Metformin treatment prior to conception is associated with a reduced risk for severe nausea and vomiting during pregnancy, according to new research.
The study included 5,414 women who reported their daily medication and substance use in the month before pregnancy and provided data on the level of nausea and vomiting they experienced during pregnancy.

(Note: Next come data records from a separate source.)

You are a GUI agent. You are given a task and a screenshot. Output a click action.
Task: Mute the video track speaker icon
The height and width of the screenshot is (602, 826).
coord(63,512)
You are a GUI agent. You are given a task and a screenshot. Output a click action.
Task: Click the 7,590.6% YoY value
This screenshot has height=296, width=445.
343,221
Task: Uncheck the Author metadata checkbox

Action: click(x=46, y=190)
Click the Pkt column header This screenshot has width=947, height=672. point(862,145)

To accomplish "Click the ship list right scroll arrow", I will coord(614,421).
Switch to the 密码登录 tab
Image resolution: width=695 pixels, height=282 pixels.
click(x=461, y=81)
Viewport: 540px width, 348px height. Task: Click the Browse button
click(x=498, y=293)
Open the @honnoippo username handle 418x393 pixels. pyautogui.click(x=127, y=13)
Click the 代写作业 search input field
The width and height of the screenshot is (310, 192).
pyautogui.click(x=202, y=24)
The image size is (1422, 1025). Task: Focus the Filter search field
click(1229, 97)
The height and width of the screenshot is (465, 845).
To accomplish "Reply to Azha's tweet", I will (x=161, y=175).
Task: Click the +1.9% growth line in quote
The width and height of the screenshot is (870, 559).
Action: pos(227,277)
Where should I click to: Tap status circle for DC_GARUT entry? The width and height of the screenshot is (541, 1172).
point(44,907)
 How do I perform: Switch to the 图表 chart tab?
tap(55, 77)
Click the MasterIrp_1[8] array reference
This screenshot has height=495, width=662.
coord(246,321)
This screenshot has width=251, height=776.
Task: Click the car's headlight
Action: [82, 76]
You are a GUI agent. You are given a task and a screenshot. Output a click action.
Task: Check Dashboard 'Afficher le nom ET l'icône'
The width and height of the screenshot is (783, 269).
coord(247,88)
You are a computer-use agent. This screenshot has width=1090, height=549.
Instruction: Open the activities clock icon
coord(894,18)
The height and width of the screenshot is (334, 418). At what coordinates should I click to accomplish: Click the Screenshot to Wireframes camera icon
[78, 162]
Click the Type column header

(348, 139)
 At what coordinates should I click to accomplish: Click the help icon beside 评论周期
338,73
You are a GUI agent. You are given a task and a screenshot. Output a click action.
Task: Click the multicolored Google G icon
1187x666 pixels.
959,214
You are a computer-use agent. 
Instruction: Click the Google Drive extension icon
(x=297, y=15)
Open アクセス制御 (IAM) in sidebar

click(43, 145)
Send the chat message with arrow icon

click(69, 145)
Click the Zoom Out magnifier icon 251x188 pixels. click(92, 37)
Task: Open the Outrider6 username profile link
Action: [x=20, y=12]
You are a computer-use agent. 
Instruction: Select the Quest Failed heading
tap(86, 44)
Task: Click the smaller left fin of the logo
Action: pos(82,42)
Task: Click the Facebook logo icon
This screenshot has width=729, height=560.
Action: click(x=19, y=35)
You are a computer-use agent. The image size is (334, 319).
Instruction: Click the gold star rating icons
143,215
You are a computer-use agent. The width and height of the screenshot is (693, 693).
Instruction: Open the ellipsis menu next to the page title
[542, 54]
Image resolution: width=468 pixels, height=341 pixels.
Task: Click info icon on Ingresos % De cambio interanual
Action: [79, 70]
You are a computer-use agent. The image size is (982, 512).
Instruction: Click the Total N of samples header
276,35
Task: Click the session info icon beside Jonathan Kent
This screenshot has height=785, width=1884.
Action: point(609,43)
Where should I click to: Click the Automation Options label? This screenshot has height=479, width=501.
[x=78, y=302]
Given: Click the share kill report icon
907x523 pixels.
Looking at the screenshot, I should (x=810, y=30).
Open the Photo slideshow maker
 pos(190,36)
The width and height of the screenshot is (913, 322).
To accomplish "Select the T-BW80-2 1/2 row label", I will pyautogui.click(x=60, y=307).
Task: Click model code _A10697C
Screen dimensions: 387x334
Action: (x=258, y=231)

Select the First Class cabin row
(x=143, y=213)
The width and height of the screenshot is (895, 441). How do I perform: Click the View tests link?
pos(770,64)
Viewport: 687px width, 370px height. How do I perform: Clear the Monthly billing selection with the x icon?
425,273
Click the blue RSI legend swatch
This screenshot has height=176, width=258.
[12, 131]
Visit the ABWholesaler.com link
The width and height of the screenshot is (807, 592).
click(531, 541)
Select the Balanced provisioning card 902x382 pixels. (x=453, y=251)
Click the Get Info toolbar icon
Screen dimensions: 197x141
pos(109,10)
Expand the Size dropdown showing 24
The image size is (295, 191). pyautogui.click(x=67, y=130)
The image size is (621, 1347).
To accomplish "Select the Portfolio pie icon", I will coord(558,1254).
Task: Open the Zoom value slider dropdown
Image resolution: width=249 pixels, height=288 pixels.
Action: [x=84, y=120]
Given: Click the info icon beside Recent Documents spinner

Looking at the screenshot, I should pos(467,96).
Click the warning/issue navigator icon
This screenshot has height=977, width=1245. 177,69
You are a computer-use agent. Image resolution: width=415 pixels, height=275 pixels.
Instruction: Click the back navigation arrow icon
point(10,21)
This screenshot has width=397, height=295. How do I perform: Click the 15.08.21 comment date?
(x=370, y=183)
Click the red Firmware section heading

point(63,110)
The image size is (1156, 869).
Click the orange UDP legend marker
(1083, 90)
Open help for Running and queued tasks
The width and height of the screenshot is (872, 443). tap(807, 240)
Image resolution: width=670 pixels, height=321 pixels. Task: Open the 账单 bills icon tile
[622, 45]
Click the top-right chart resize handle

In multivariate logistic regression models, metformin use before the first pregnancy was associated with a 71-percent reduction in the risk of hyperemesis gravidarum (adjusted relative risk [aRR], 0.29, 95 percent confidence interval [CI], 0.12–0.71; p=0.007). Tobacco use was also associated with a risk reduction (aRR, 0.51, 95 percent CI, 0.30–0.86; p=0.011). In contrast, selective serotonin reuptake inhibitor use contributed to a risk increase (aRR, 2.41, 95 percent CI, 1.33–4.38; p=0.004).
Metformin use before the second pregnancy was associated with an 82-percent reduction in the risk for severe nausea and vomiting of pregnancy and hyperemesis gravidarum (adjusted odds ratio [aOR], 0.18, 0.06–0.59; p=0.005). This benefit persisted despite adjustment for the 86 percent reoccurrence risk identified in this study. Conversely, the use of cannabis or selective serotonin reuptake inhibitors before the second pregnancy was each associated with a risk increase (aOR, 3.48, 1.80–6.75; p<0.001 and aOR, 1.84, 95 percent CI, 1.12–3.04; p=0.016, respectively).
Researchers underscored the need to conduct clinical trials to establish the role of prepregnancy metformin use in lowering the risk of hyperemesis gravidarum.